To fix the first problem, I wrote a tiny C program to do the task of the three commands instead:

#include <stdio.h>
#include <stdlib.h>

int main() {
  char *line = NULL;
  size_t len = 0;
  ssize_t read;

  while ((read = getline(&line, &len, stdin)) != -1) {
    line[read-2] = 0;
    printf("%s\n", line);
  }

  free(line);
  exit(EXIT_SUCCESS);
}

It’s simple, but it does its job and is much more efficient than the three‑command pipeline. I eventually cleaned it up a bit (bugfixes, add command line options, error handling, license, …) and published it as ja2l (JSON array to lines).

Adding dgsh support

To fix the second problem, I had the idea of using dgsh to parallelize the processing. dgsh stands for “directed graph shell” and is an alternative shell (technically, a fork of bash) that extends the notion of pipelines to be directed acyclic graphs instead of just a single string. Each command can have any number of inputs and outputs, and when a pipeline is started, the programs negotiate the input/output file descriptors between them before starting to execute. This means that we can scatter the JSON lines of the Wikidata dump across several jq processes and then gather the results of those processes before summarizing the description counts and printing the most common descriptions.

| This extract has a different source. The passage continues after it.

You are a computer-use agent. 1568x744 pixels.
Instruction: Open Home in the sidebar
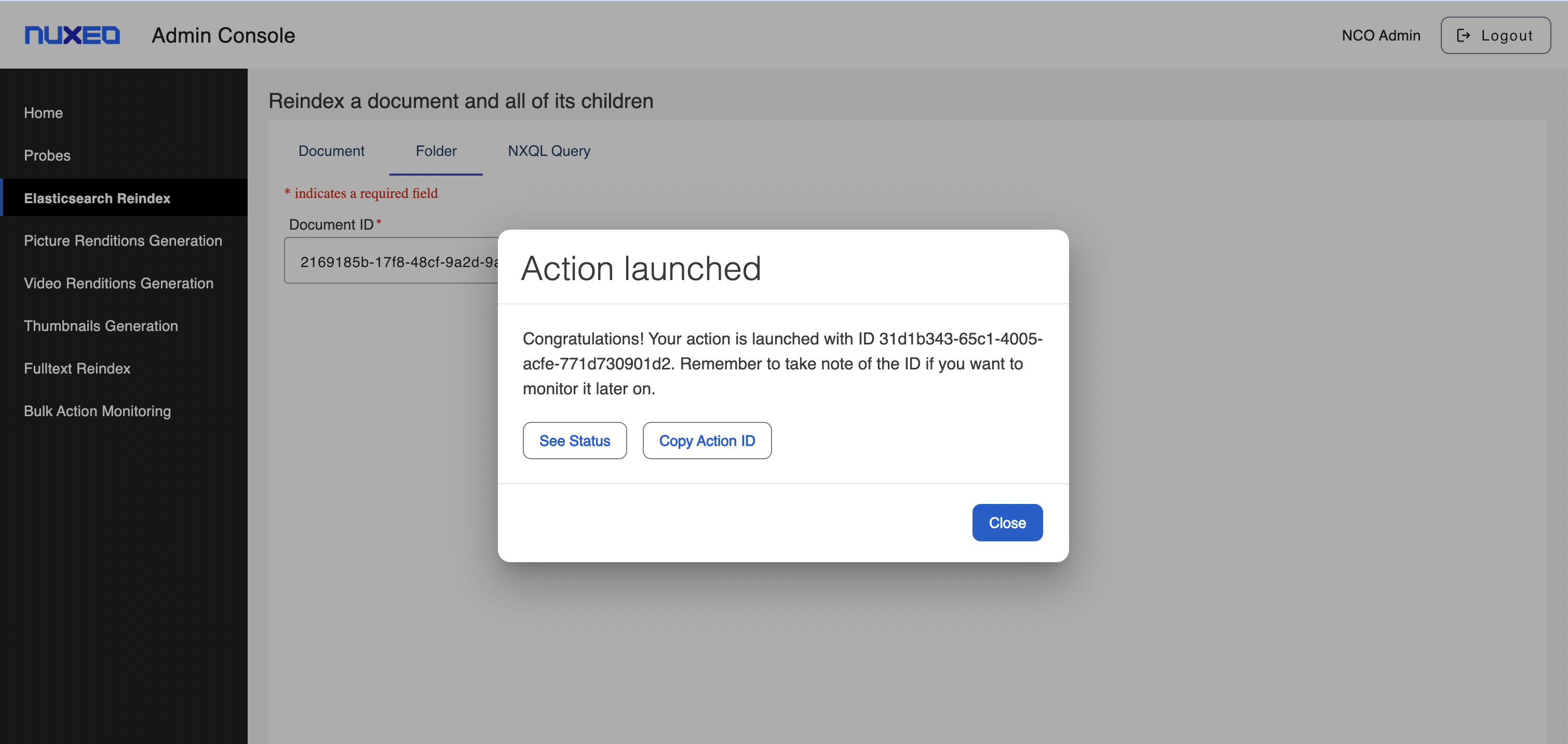43,113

That is, we transform the traditional pipeline shown in figure one into the parallelized version shown in figure two.

*Figure one:* The traditional shell pipeline.

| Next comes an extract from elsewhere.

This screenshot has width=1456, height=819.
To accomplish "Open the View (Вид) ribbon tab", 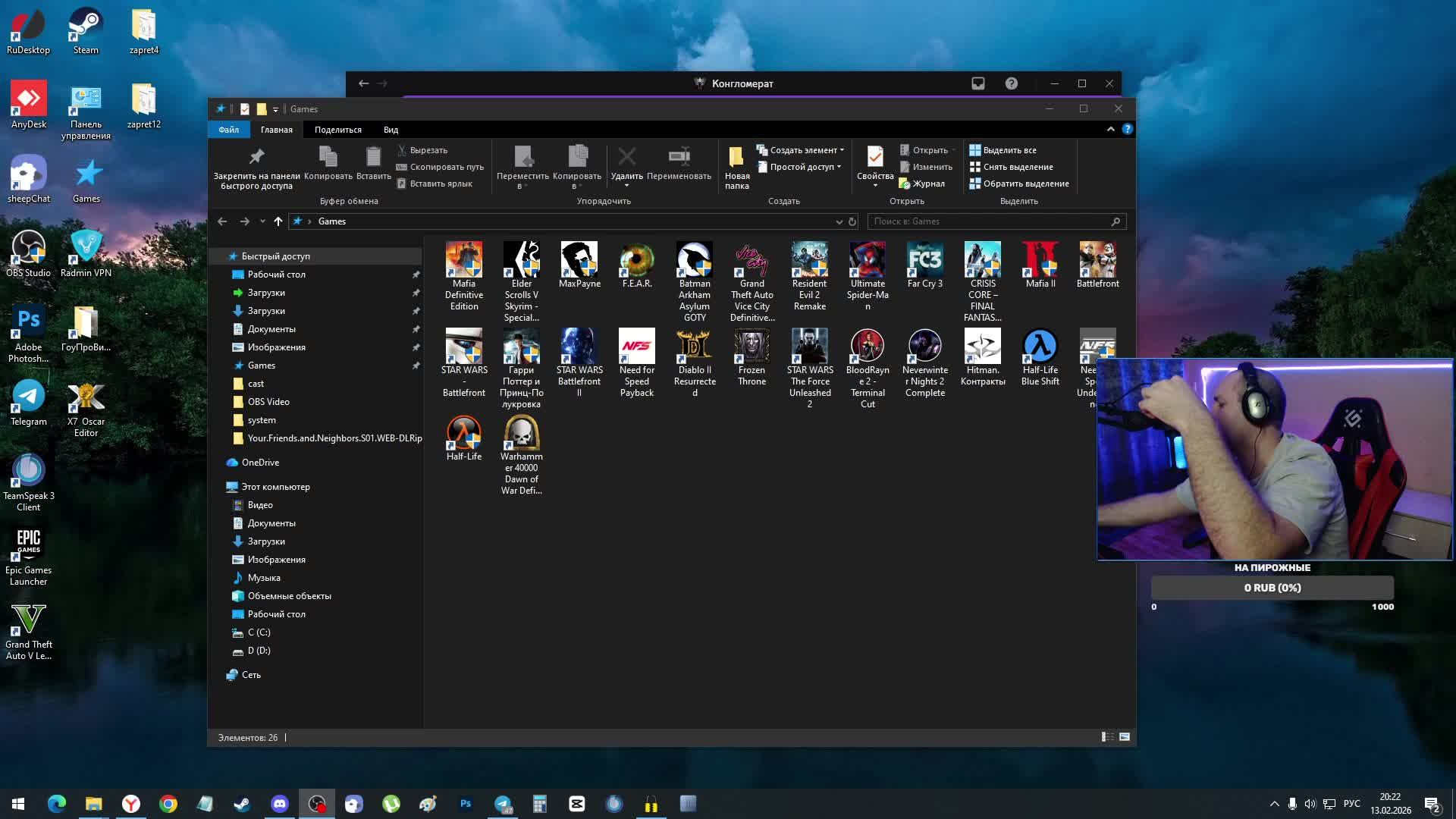I will click(391, 130).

*Figure two:* The parallelized pipeline. `dgsh-tee` is another name for `cat`, which simply concatenates the four output streams into one; the extra `awk` is needed to sum up the partial counts of each `jq | awk` sub‑pipeline.

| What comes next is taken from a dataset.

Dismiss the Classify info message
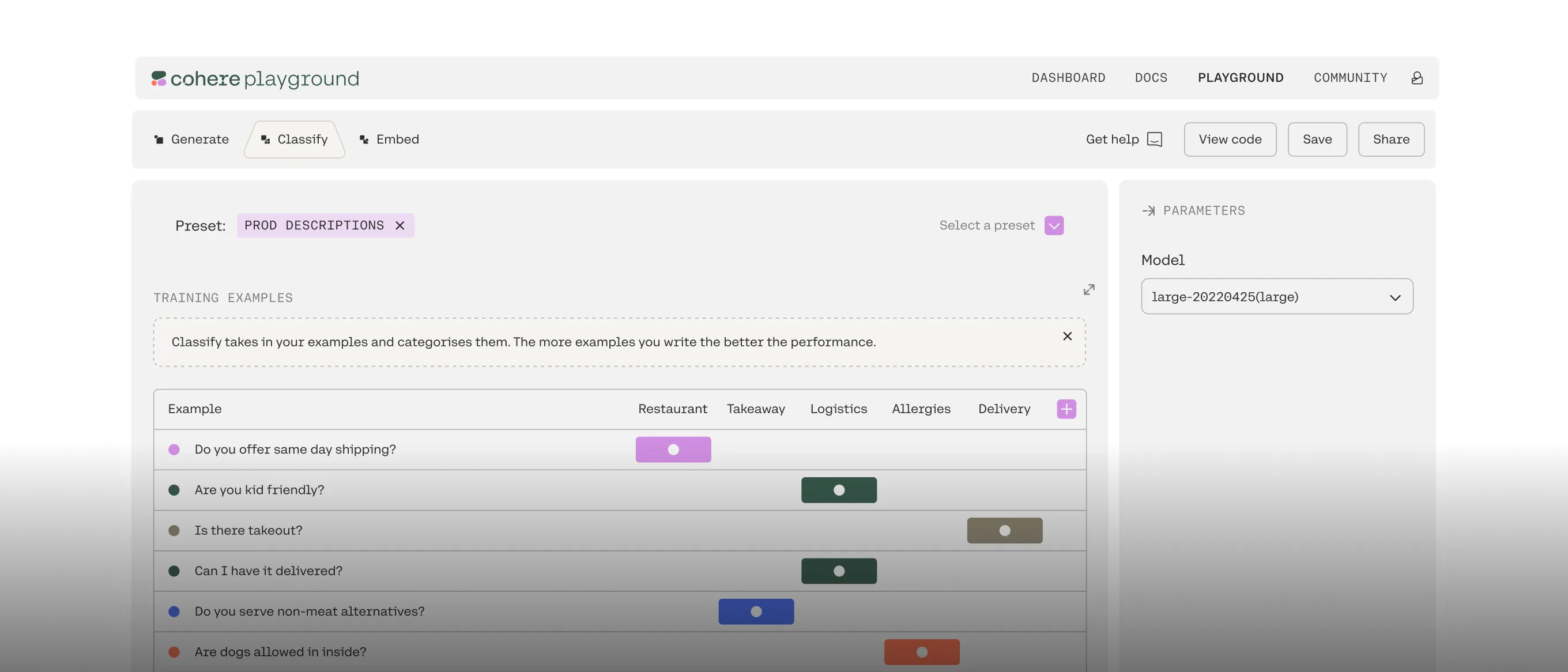The width and height of the screenshot is (1568, 672). coord(1067,336)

The version of tee included with dgsh can do this scattering with the -s option, but I wanted to add support for this to ja2l as well: partly because it’s ever so slightly more efficient (ja2l already knows where the line breaks are because it has to remove trailing commas, tee has to look for them in the input stream), partly just to play with dgsh. It turns out that the extra code in ja2l is fairly small, and building with dgsh support is as simple as adding a preprocessor flag and a linker library.

Result

I am very happy to report that on a system with two physical processor cores (hyperthreaded), using ja2l and dgsh reports in a 2.16× speedup (wall‑clock time) over the original script, with a pv‑reported throughput of 69.1 MiB/s instead of 31.2 MiB/s (2.21×). I tested this with the following polyglot script:

function countDescriptions {
    jq -r '
      .descriptions |
      .[] |
      (.language + "\t" + .value)
    ' | awk '
      {
        a[$0]++
      }
      END {
        for (k in a)
          print a[k] "\036" k
      }
    '
}

function summarizeDescriptions {
    awk -F$'\036' '
      {
        a[$2] += $1
      }
      END {
          for (k in a)
            if (a[k] >= 1000)
              print a[k] "\t" k
      }
    ' |
    sort -nr
}

file=~/Downloads/latest-all-20170718/latest-100000-20170718.json

if {{ : ; }} ; then dgsh=true; else dgsh=false; fi 2>/dev/null

time if $dgsh; then
    pv -- "$file" |
        ./ja2l |
        {{
            countDescriptions &
            countDescriptions &
            countDescriptions &
            countDescriptions &
        }} |
        cat |
        summarizeDescriptions > common-descriptions-dgsh
else
    pv -- "$file" |
        head -n-1 |
        tail -n+2 |
        sed 's/,$//' |
        countDescriptions |
        summarizeDescriptions > common-descriptions-bash
fi

The script tests if it’s running under dgsh or bash, and chooses the parallel or non-parallel pipeline to run accordingly. It should be possible to write similar scripts for many other data processing tasks across a Wikidata dump that can be expressed in jq, awk and other Unix command line tools, and speed them up similarly.